I imagine that sailing is a little like life.
If you don't know how to orient yourself, there is no way you can sail to your destination. But if you make the effort to understand the environment around you, and learn to steer, to read tide charts, to set the angle of your sail depending on the direction of the wind, to apply the rules that will let you get by other people without a disaster, you can harness for a little while what changeable, inconsequential power you DO have, and nurture it into something larger than you knew.
with practice, you can read the future by looking at the color of the water.
i like that when i'm sailing with other people, i become part of a team...and there isn't Time to be afraid and not really participate. There isn't Space to dream from a distance. The moment is real.
Time and Life won't stop for you. Like waves and the wind, they are controlled by a complex, abstract system of physics and God that something as small as a J-24 with a bucket for a bathroom can never control.
I also like that it's not always about the destination. it can be about speed -- the feeling of flying over the water (not quite flying yet, but 6 knots is good enough for a beginner like me), or it can be about the challenge of how well you are maneuvering the boat. or for someone as sad and simple as i am, it can just be about dangling your legs ignorantly over the side, enjoying the view, unadulterated but for the spray of saltwater against the bow.

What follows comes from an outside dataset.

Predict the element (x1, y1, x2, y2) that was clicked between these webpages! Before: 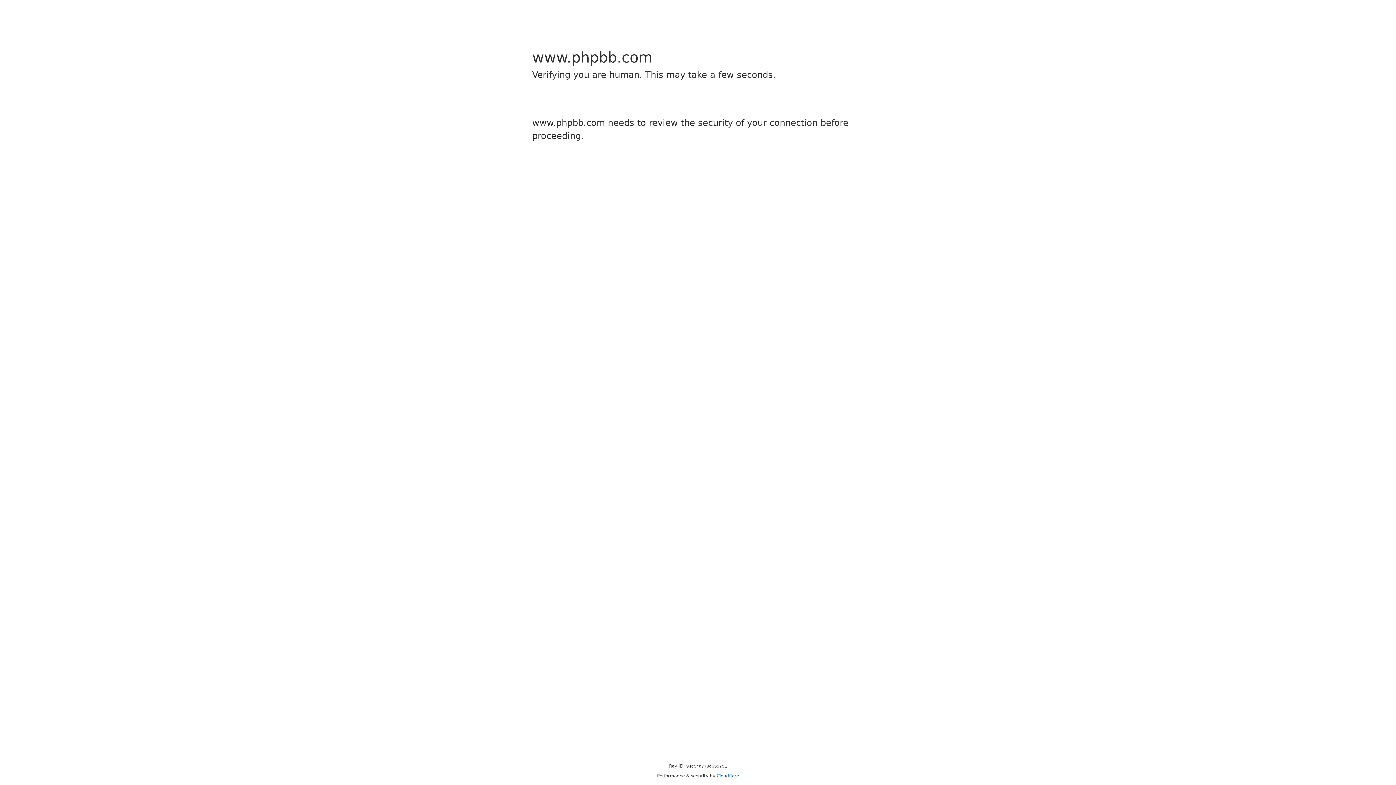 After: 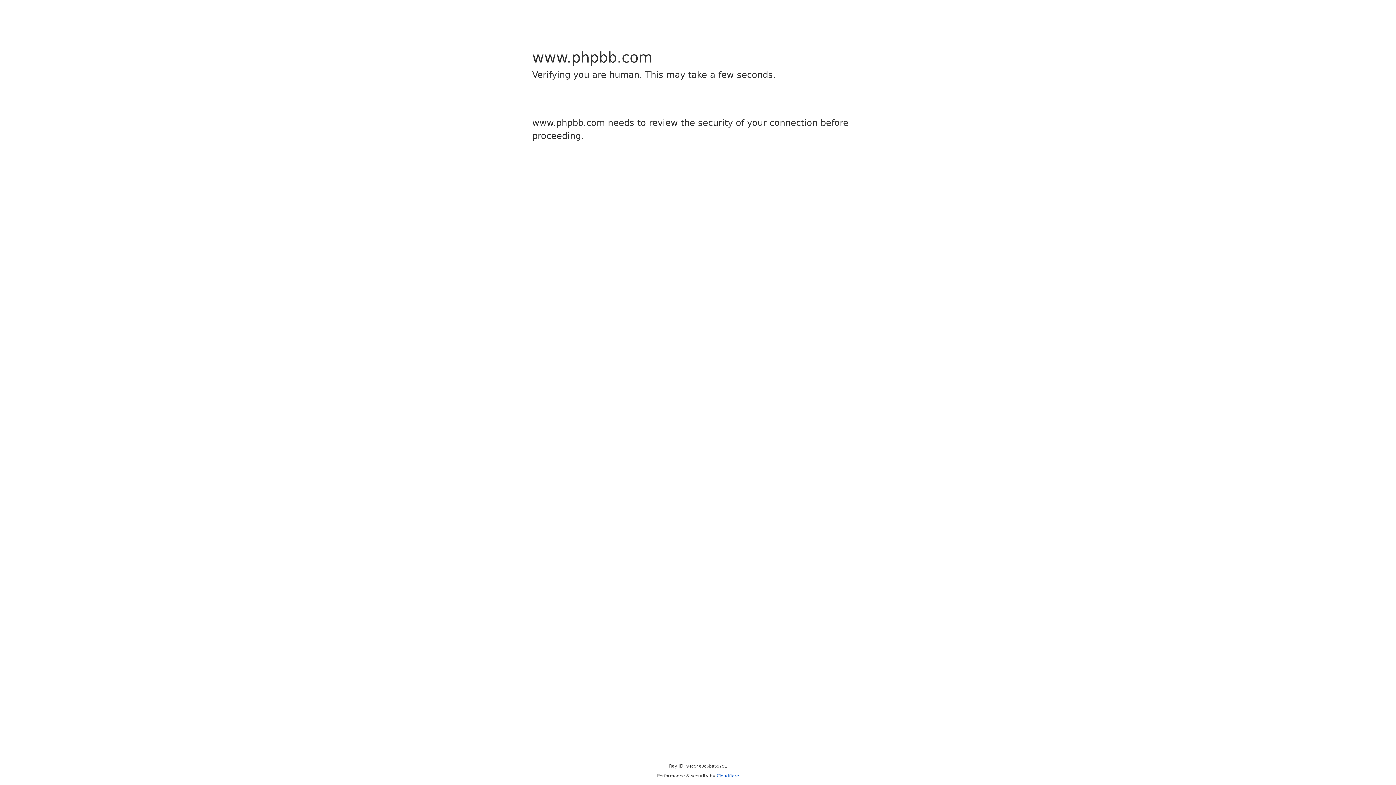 Action: bbox: (716, 773, 739, 778) label: Cloudflare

sometimes in your heart there's such a sense of longing to be damn free and anonymous and simple and happy.
but you've got the obligations back on land, and you start to realize that in order to have your fun, you've got to prepare everything yourself before setting sail, and put away the heavy sails and all before you leave, no matter how tired you are. and it can feel good to do it.
i loved my coach. i wish i had someone to guide me through life like that. I also feel mad landsick -- hopefully the ground will stop lilting soon.